Spin Transfer Torques in Ultra-Scaled MRAM Cells

Abstract

Modern magnetoresistive random access memory (MRAM) cells with single-digit nanometer diameters, utilize a combination of perpendicular interface-induced and shape-driven out-of-plane anisotropy in a free layer (FL) consisting of several ferromagnetic parts separated by tunnel barriers and/or nonmagnetic spacers. To accurately evaluate the torques acting in such a structure, we generalized the coupled spin and charge drift-diffusion transport approach to account for a number of tunnel barriers (TB) or spacers separating the elongated ferromagnetic pieces.
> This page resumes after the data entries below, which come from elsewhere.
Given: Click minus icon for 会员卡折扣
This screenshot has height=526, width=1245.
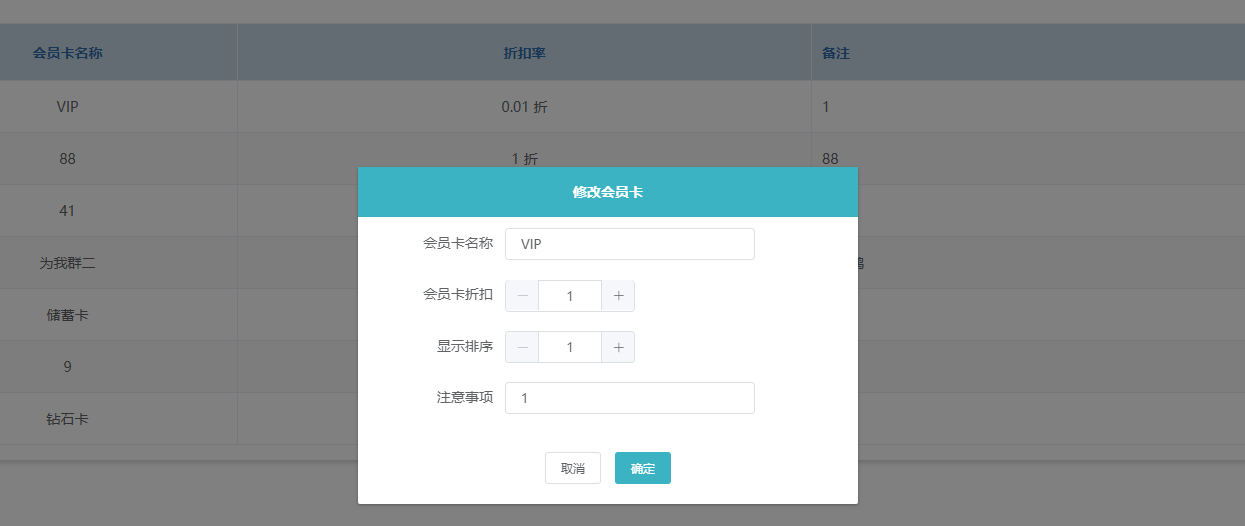Looking at the screenshot, I should click(x=522, y=296).
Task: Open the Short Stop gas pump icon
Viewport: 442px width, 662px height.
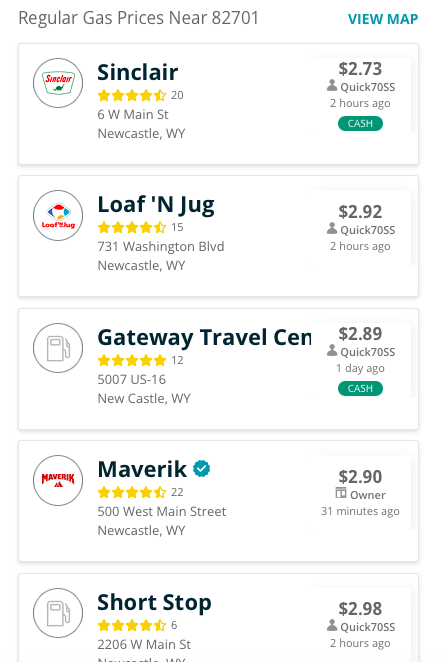Action: [x=58, y=613]
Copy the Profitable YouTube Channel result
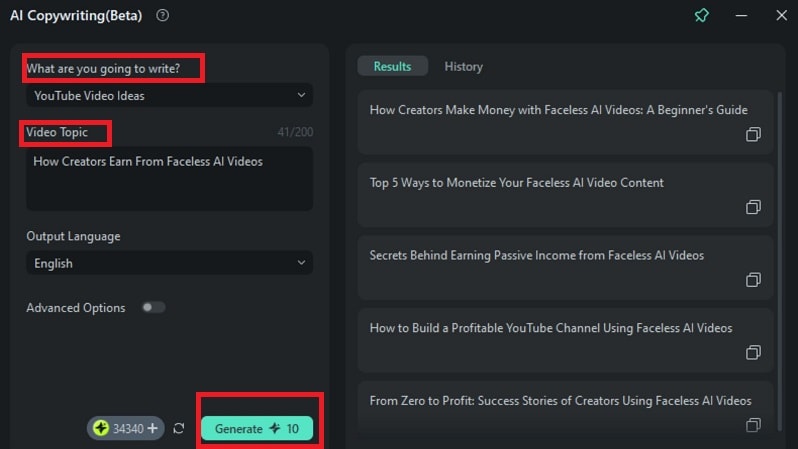Image resolution: width=798 pixels, height=449 pixels. (x=753, y=353)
The inclusion of the tunneling magnetoresistance effect is achieved by modeling the TB as a poor conductor with a conductivity locally dependent on the relative magnetization orientation of the ferromagnetic layers. The TB parameters are calibrated to reproduce the expected torque magnitudes in magnetic tunnel junctions (MTJ). To reproduce the spin transfer torques acting on a FL in a MTJs with several TBs and spacers, a special treatment of the spin current is proposed. In elongated FLs, position-dependent torques are present in the ferromagnetic pieces due to non-homogeneous magnetization. We show that, with the proposed approach, composite FLs with several TBs are treated on equal footing. Our simulations of the magnetization dynamics in composite elongated FLs agree well with recent experimental demonstrations of switching of ultra-scaled MRAM cells.